Work item: Output the data as it stands. Each line must match exactly.

Given records:
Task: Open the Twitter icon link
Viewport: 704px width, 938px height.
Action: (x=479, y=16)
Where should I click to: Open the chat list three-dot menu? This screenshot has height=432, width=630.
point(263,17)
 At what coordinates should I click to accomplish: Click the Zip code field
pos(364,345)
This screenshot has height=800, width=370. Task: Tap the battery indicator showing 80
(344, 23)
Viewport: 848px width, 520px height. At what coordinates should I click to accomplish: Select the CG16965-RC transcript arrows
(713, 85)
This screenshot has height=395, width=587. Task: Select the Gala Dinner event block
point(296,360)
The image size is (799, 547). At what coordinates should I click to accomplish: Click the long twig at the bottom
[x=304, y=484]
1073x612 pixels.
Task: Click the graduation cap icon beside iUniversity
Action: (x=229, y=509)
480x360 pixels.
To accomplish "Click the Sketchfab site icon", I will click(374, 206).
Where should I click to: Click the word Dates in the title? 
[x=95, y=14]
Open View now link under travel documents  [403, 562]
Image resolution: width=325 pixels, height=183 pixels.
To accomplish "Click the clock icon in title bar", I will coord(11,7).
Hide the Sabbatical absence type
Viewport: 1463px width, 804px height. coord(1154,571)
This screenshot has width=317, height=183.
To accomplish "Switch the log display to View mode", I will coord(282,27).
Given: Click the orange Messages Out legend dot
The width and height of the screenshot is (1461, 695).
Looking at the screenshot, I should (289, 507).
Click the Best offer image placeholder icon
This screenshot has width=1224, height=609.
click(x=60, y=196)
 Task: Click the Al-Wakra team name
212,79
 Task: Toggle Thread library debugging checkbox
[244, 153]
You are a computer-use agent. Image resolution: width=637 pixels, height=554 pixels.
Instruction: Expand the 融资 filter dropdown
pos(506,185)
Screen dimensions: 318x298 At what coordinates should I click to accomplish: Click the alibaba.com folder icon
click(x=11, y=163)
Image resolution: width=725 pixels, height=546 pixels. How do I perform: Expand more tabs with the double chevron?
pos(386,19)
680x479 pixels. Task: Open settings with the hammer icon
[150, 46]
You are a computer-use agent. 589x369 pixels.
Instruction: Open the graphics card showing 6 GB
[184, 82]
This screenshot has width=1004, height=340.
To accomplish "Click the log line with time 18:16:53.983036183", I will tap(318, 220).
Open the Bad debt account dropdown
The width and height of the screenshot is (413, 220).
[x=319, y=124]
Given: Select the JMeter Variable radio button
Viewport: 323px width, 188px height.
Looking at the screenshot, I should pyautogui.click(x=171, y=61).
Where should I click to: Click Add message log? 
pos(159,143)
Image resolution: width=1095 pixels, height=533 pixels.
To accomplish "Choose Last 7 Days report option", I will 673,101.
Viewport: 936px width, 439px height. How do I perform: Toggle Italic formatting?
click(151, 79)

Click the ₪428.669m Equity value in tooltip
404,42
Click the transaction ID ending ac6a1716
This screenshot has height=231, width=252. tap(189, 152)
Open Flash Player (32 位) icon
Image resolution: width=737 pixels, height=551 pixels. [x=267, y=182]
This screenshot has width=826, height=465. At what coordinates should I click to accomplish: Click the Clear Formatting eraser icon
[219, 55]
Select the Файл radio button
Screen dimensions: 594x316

Reply:
Task: Open the Twitter icon link
Viewport: 704px width, 938px height.
Action: (x=479, y=16)
Where should I click to: Open the chat list three-dot menu? This screenshot has height=432, width=630.
point(263,17)
 At what coordinates should I click to accomplish: Click the Zip code field
pos(364,345)
This screenshot has height=800, width=370. Task: Tap the battery indicator showing 80
(344, 23)
Viewport: 848px width, 520px height. At what coordinates should I click to accomplish: Select the CG16965-RC transcript arrows
(713, 85)
This screenshot has height=395, width=587. Task: Select the Gala Dinner event block
point(296,360)
The image size is (799, 547). At what coordinates should I click to accomplish: Click the long twig at the bottom
[x=304, y=484]
1073x612 pixels.
Task: Click the graduation cap icon beside iUniversity
Action: (x=229, y=509)
480x360 pixels.
To accomplish "Click the Sketchfab site icon", I will click(374, 206).
Where should I click to: Click the word Dates in the title? 
[x=95, y=14]
Open View now link under travel documents  [403, 562]
Image resolution: width=325 pixels, height=183 pixels.
To accomplish "Click the clock icon in title bar", I will coord(11,7).
Hide the Sabbatical absence type
Viewport: 1463px width, 804px height. coord(1154,571)
This screenshot has width=317, height=183.
To accomplish "Switch the log display to View mode", I will coord(282,27).
Given: Click the orange Messages Out legend dot
The width and height of the screenshot is (1461, 695).
Looking at the screenshot, I should (289, 507).
Click the Best offer image placeholder icon
This screenshot has width=1224, height=609.
click(x=60, y=196)
 Task: Click the Al-Wakra team name
212,79
 Task: Toggle Thread library debugging checkbox
[244, 153]
You are a computer-use agent. Image resolution: width=637 pixels, height=554 pixels.
Instruction: Expand the 融资 filter dropdown
pos(506,185)
Screen dimensions: 318x298 At what coordinates should I click to accomplish: Click the alibaba.com folder icon
click(x=11, y=163)
Image resolution: width=725 pixels, height=546 pixels. How do I perform: Expand more tabs with the double chevron?
pos(386,19)
680x479 pixels. Task: Open settings with the hammer icon
[150, 46]
You are a computer-use agent. 589x369 pixels.
Instruction: Open the graphics card showing 6 GB
[184, 82]
This screenshot has width=1004, height=340.
To accomplish "Click the log line with time 18:16:53.983036183", I will tap(318, 220).
Open the Bad debt account dropdown
The width and height of the screenshot is (413, 220).
[x=319, y=124]
Given: Select the JMeter Variable radio button
Viewport: 323px width, 188px height.
Looking at the screenshot, I should pyautogui.click(x=171, y=61).
Where should I click to: Click Add message log? 
pos(159,143)
Image resolution: width=1095 pixels, height=533 pixels.
To accomplish "Choose Last 7 Days report option", I will 673,101.
Viewport: 936px width, 439px height. How do I perform: Toggle Italic formatting?
click(151, 79)

Click the ₪428.669m Equity value in tooltip
404,42
Click the transaction ID ending ac6a1716
This screenshot has height=231, width=252. tap(189, 152)
Open Flash Player (32 位) icon
Image resolution: width=737 pixels, height=551 pixels. [x=267, y=182]
This screenshot has width=826, height=465. At what coordinates should I click to accomplish: Click the Clear Formatting eraser icon
[219, 55]
Select the Файл radio button
Screen dimensions: 594x316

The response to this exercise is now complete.